DATA RECORDS —
★ ★ ★ ★

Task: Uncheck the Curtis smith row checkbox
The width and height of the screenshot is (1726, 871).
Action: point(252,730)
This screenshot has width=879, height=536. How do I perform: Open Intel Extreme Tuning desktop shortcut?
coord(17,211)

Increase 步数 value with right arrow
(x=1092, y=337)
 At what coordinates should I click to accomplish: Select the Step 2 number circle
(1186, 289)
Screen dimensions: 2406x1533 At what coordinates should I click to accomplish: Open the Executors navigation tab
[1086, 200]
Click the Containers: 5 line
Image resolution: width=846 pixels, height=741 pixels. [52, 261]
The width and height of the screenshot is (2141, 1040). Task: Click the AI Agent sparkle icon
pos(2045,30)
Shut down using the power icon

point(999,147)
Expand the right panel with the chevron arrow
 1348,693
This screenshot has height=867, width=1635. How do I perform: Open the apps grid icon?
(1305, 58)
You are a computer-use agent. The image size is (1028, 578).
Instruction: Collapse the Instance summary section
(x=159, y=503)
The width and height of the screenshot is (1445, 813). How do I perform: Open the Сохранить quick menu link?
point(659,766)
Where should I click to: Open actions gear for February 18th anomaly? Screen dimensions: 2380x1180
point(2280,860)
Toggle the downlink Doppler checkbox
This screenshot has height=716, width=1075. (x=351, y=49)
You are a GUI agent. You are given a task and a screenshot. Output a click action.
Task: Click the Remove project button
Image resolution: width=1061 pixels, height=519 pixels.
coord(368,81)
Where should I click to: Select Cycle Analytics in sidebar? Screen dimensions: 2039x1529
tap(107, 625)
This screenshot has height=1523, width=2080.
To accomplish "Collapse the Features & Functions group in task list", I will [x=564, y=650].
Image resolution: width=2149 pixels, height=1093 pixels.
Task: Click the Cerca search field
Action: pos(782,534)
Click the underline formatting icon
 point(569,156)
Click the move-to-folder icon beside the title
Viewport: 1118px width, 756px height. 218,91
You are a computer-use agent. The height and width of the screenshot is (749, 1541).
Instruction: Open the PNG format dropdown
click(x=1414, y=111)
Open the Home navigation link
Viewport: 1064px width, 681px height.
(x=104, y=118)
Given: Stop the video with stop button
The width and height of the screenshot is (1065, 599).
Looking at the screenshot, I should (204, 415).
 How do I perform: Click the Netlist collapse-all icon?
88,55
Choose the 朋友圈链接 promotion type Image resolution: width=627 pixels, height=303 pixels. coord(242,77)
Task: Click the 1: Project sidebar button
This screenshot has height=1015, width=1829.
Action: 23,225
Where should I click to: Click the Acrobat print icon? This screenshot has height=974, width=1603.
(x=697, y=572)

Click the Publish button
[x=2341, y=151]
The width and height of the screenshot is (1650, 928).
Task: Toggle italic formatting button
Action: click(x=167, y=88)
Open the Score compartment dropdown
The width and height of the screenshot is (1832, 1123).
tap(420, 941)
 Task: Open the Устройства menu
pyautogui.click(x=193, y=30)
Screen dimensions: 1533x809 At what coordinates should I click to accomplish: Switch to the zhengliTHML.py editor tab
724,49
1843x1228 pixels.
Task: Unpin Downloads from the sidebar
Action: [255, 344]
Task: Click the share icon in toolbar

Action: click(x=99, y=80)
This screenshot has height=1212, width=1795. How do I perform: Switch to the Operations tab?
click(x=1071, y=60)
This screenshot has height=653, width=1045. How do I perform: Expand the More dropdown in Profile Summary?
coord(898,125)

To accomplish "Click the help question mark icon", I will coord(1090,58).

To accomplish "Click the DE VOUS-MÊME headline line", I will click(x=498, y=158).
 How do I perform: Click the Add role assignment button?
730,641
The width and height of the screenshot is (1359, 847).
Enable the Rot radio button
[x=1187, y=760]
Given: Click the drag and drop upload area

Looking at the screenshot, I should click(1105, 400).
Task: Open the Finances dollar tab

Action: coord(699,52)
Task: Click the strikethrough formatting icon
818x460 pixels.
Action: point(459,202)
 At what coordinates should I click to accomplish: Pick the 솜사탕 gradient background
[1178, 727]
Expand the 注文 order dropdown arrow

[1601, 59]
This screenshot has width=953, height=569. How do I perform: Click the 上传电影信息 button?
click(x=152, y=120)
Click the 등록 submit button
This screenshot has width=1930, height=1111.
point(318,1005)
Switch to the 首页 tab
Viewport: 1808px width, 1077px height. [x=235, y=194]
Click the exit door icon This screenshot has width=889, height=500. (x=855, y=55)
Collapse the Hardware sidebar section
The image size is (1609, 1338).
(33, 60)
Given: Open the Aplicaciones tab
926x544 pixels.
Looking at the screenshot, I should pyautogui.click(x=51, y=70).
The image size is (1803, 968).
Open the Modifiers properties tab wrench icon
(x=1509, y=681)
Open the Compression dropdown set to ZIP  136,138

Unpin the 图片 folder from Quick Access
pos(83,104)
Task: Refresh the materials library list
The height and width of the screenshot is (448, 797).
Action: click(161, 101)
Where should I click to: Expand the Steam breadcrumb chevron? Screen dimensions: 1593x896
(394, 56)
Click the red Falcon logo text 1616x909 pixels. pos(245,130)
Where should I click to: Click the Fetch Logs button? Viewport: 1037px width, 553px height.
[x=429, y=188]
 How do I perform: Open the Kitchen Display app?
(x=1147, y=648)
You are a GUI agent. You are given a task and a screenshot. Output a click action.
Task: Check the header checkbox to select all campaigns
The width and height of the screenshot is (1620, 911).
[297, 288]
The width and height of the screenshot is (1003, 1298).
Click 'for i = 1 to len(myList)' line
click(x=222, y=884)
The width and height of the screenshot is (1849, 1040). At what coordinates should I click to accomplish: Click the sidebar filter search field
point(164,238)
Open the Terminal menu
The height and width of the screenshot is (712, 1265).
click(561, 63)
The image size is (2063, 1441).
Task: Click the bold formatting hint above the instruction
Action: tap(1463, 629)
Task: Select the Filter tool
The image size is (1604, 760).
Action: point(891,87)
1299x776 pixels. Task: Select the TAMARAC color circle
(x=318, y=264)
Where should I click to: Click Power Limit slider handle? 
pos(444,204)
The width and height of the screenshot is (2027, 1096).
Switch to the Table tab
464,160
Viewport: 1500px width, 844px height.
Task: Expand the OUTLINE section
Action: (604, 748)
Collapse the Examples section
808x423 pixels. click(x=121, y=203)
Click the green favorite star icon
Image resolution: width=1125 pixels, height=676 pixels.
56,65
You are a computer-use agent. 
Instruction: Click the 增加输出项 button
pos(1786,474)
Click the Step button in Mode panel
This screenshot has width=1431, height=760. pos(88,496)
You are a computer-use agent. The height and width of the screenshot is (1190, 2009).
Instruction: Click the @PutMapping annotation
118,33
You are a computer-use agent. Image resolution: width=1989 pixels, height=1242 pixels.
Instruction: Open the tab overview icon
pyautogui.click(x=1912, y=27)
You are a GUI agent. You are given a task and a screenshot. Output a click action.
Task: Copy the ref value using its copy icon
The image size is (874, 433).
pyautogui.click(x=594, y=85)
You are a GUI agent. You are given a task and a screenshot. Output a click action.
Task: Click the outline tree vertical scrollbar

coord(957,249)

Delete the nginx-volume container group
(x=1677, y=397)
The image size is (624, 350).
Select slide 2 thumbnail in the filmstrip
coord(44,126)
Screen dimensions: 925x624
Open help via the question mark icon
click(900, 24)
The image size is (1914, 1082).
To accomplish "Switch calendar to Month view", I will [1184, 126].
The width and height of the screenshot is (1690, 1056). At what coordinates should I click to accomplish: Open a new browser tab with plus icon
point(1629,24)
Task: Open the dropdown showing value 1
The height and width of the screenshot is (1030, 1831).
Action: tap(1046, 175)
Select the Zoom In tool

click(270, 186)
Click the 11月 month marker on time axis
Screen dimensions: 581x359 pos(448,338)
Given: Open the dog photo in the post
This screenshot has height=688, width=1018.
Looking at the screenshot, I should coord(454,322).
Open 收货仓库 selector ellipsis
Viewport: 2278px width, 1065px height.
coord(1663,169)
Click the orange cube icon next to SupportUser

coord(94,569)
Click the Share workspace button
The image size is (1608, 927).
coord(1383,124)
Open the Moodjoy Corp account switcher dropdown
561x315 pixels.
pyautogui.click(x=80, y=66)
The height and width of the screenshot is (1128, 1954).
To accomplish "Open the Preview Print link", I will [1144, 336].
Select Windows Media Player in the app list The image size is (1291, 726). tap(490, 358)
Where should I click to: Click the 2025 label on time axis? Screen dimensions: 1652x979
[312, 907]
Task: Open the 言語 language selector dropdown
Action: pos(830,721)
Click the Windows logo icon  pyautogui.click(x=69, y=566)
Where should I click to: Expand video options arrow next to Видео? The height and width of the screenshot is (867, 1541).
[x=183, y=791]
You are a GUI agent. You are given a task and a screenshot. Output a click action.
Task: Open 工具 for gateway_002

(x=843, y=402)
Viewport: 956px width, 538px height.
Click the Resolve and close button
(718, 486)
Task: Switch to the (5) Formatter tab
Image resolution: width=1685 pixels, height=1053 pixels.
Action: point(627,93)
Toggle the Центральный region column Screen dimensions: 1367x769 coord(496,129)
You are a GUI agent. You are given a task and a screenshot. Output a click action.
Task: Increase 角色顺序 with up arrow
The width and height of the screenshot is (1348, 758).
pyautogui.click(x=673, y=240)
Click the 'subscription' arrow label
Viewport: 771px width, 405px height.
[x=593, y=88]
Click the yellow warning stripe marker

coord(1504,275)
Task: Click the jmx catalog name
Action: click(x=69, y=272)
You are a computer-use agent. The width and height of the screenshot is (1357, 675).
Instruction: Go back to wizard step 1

★ ★ ★ ★

WHAT TO WORK ON — Wherever a line in the entries holds "logo", copy that line.

ANSWER TO THIS TASK —
Click the red Falcon logo text 1616x909 pixels. pos(245,130)
Click the Windows logo icon  pyautogui.click(x=69, y=566)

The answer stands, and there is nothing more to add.